The Dow index plunged by more than 48 points by 10:30 a.m. Eastern time--and then headed back up, pulling almost even with its opening by noon. "That 48-point rally was pretty exciting," remarked Luis Mendez, co-head of equity sales and trading at the investment firm of First Boston.
The market's action after lunchtime was all down, however. Stocks in almost all industries were affected, and every major stock index showed significant losses. Among others, the New York Stock Exchange composite index fell 2.44 points to close at 132.5, the American Stock Exchange index fell 3.08 points to close at 257.24, and the over-the-counter composite index fell 6.56 to close at 346.78.
On the New York Stock Exchange, four stocks fell in price for every one that gained. Among the particular sufferers were food, tobacco and drug company stocks, which have experienced the sharpest gains during the bull rally and thus were the best candidates for profit-taking.

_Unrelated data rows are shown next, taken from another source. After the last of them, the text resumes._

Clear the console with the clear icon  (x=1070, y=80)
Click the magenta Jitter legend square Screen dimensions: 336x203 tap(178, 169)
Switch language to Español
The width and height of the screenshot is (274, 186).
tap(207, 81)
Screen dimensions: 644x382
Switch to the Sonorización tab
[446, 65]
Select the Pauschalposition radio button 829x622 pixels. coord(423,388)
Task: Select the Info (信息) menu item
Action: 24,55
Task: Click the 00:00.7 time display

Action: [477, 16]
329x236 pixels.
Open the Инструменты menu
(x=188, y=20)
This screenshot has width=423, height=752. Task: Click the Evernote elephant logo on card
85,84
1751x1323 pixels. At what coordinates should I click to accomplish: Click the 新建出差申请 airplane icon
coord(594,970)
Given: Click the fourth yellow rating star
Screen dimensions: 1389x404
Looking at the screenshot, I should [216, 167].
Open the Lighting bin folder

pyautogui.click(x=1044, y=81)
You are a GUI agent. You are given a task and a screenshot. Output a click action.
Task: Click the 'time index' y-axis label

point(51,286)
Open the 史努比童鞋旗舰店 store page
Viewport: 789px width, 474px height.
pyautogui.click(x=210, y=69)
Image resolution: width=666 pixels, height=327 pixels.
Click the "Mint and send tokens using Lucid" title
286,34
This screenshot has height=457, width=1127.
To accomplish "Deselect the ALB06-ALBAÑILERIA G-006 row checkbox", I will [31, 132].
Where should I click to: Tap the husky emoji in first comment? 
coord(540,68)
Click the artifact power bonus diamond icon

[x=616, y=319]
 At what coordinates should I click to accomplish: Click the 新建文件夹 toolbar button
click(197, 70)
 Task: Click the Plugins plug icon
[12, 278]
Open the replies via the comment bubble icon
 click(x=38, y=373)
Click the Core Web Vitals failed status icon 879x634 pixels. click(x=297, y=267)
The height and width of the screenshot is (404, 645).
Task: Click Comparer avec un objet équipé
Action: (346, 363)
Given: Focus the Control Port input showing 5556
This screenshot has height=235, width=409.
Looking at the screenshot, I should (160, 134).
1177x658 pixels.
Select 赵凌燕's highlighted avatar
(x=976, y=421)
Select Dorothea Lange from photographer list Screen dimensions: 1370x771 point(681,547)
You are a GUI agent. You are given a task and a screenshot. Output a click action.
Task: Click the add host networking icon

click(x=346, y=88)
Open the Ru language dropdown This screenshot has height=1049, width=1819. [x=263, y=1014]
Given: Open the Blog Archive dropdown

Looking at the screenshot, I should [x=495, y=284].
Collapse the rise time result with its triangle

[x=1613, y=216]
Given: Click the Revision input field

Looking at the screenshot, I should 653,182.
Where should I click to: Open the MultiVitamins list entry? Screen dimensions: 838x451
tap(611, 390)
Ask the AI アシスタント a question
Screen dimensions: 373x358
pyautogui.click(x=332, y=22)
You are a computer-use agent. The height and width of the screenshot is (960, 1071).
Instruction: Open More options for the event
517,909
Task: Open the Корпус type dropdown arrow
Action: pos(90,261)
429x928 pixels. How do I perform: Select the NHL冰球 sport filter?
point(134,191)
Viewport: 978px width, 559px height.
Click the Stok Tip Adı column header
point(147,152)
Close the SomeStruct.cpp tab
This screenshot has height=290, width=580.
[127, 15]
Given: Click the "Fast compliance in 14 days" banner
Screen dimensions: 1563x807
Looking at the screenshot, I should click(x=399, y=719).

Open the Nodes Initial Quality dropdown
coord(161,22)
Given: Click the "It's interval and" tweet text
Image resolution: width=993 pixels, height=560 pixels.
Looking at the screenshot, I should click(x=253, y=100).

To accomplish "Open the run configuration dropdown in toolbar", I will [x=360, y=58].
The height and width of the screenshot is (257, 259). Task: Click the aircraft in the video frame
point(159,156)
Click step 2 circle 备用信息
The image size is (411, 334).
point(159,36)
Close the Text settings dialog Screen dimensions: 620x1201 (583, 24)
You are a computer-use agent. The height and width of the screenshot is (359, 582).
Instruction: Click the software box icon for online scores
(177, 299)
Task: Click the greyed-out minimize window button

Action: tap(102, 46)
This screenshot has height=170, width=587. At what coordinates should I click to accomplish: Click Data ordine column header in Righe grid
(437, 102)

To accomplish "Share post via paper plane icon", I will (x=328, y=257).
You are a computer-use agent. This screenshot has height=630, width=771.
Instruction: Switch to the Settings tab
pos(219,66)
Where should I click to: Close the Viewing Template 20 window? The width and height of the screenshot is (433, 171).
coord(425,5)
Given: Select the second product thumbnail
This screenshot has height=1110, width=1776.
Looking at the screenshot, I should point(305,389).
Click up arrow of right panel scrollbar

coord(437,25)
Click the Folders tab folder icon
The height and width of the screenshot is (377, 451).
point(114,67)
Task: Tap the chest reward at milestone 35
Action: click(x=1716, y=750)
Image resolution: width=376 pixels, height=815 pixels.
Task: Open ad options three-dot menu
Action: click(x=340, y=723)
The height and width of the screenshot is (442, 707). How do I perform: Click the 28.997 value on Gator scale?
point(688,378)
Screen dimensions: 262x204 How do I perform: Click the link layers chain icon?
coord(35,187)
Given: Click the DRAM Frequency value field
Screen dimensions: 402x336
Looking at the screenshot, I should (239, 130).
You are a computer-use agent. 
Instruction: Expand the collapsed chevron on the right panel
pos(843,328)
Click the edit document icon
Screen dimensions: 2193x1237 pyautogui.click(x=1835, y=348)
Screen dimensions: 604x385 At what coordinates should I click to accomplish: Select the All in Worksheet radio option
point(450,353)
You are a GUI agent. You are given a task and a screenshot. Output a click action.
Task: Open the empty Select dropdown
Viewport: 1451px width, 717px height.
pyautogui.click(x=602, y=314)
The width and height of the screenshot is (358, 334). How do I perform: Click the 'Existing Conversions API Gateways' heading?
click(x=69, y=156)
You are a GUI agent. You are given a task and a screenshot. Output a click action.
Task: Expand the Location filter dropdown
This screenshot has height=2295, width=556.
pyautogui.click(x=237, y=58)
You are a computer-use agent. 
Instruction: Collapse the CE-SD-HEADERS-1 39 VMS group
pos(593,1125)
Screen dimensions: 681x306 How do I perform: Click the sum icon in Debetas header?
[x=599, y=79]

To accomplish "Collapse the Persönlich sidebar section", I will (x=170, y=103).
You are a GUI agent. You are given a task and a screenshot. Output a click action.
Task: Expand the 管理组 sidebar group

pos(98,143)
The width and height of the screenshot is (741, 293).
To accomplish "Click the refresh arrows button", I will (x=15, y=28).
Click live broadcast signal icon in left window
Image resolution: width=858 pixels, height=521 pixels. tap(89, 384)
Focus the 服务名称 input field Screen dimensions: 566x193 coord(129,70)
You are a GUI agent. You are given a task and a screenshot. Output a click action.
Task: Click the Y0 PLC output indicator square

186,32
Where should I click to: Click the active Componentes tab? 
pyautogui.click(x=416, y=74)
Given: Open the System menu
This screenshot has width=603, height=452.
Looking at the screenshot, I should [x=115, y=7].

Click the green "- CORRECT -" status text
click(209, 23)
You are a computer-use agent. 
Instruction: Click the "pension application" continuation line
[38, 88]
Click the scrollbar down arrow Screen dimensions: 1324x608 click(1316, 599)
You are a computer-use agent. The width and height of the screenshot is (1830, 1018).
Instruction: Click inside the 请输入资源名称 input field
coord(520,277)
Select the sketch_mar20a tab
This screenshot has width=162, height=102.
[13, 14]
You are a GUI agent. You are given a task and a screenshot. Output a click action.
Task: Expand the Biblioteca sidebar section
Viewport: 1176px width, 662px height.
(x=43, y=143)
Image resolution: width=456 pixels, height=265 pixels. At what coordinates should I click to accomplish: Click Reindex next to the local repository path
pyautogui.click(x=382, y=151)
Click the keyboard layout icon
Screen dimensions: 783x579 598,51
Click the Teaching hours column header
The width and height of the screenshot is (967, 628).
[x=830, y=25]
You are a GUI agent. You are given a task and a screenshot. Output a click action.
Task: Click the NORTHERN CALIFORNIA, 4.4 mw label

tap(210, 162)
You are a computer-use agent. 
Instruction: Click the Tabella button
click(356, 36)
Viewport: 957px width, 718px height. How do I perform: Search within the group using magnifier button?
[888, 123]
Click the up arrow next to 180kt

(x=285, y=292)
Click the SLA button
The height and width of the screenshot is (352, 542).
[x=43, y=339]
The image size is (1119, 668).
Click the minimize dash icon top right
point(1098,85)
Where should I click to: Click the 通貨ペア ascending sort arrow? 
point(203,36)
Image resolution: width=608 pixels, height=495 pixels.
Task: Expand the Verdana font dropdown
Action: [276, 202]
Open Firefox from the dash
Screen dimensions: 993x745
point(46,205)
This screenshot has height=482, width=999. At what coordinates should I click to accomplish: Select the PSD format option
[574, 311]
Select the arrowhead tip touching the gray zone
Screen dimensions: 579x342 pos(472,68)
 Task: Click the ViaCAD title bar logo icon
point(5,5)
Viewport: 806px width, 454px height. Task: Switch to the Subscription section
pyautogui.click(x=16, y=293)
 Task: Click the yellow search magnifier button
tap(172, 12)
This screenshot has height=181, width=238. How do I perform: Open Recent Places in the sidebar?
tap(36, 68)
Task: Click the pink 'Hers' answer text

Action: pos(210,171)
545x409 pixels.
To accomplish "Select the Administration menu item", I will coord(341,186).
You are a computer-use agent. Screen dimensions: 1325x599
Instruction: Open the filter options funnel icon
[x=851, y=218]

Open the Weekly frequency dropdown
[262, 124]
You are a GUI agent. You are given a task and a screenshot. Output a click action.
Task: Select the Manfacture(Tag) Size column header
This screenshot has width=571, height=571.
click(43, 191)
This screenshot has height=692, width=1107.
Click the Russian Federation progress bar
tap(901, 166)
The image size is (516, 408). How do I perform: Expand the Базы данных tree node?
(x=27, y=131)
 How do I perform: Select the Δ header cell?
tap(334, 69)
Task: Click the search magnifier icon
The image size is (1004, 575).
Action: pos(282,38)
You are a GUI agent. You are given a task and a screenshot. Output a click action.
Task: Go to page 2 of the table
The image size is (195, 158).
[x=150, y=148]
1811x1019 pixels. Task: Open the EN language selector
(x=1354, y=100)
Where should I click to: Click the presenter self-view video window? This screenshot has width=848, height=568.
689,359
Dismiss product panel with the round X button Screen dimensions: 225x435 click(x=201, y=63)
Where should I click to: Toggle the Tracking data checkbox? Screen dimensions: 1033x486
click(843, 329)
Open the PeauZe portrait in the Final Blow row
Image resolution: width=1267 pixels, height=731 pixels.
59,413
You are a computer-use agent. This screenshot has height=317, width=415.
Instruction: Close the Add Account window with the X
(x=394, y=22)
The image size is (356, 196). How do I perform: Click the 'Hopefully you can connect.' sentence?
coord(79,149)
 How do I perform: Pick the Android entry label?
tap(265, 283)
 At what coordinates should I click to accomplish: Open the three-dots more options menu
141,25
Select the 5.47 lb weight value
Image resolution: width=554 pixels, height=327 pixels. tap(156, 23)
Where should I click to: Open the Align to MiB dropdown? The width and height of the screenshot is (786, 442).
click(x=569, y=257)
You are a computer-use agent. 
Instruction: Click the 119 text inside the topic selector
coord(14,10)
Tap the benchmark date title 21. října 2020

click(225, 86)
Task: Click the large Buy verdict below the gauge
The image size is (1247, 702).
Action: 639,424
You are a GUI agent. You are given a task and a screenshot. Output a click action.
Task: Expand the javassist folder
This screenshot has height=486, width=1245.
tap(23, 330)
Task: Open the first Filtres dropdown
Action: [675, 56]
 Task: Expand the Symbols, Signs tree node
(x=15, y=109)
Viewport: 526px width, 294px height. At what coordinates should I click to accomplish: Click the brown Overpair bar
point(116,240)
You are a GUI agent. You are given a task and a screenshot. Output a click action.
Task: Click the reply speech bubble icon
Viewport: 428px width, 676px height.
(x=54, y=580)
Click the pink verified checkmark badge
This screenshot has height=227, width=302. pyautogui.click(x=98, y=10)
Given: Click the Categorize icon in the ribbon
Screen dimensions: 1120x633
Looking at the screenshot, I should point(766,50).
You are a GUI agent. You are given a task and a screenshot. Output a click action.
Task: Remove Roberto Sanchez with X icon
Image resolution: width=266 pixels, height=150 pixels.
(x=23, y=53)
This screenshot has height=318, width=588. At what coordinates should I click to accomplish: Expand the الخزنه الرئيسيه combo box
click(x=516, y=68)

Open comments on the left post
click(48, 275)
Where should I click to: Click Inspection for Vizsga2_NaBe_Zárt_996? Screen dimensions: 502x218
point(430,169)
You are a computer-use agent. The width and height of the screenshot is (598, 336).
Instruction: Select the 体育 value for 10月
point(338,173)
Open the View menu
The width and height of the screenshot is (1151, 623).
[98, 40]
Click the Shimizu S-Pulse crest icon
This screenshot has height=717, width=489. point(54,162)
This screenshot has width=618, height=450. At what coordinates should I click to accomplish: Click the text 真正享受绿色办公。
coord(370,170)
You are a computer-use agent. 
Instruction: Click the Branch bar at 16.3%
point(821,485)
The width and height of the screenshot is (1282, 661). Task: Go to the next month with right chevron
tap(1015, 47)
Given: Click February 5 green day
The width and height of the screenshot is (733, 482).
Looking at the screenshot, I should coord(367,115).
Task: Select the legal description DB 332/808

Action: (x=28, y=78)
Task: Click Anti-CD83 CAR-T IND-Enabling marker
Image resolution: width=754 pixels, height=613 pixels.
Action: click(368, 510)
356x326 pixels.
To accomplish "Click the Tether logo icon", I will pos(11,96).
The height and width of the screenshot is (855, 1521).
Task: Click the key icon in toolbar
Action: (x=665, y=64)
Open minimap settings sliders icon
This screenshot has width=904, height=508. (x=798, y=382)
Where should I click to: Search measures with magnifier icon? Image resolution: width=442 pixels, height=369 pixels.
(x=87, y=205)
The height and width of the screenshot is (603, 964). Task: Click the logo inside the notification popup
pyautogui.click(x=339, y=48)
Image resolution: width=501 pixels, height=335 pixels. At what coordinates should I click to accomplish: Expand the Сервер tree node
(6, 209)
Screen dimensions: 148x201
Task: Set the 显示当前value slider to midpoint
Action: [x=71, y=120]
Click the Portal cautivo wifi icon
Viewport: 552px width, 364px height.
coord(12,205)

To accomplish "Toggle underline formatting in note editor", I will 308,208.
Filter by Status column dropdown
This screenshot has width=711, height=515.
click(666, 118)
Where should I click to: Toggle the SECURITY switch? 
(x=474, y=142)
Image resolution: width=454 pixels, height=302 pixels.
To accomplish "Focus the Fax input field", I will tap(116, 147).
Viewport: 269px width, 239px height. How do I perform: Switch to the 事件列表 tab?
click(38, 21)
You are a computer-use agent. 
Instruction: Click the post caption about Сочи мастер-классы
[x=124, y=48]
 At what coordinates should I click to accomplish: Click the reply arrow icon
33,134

With computer trading and panicky mutual-fund investors dominating the trading, the market scarcely paused to consider two bullish economic reports that contradicted the dire expectations that had driven the market lower on Thursday.
Retail Sales Up
The Commerce Department reported that retail sales rose in August by 0.8%, more than in July but well below the 2.5% that had been rumored Thursday. Moreover, the producer price index, an inflation indicator, rose in August by only 0.3%, well below the rumored 0.5%.
The reports were considered bullish because they suggested that the economy is growing moderately, perhaps at a pace that will keep inflation in check and might even lead to lower interest rates. Part of the reason for Thursday's plunge was concern by investors that the reports would show such a heating of the economy that an interest rate increase could be expected. But, as it turned out, the impact of the reports was barely noticed.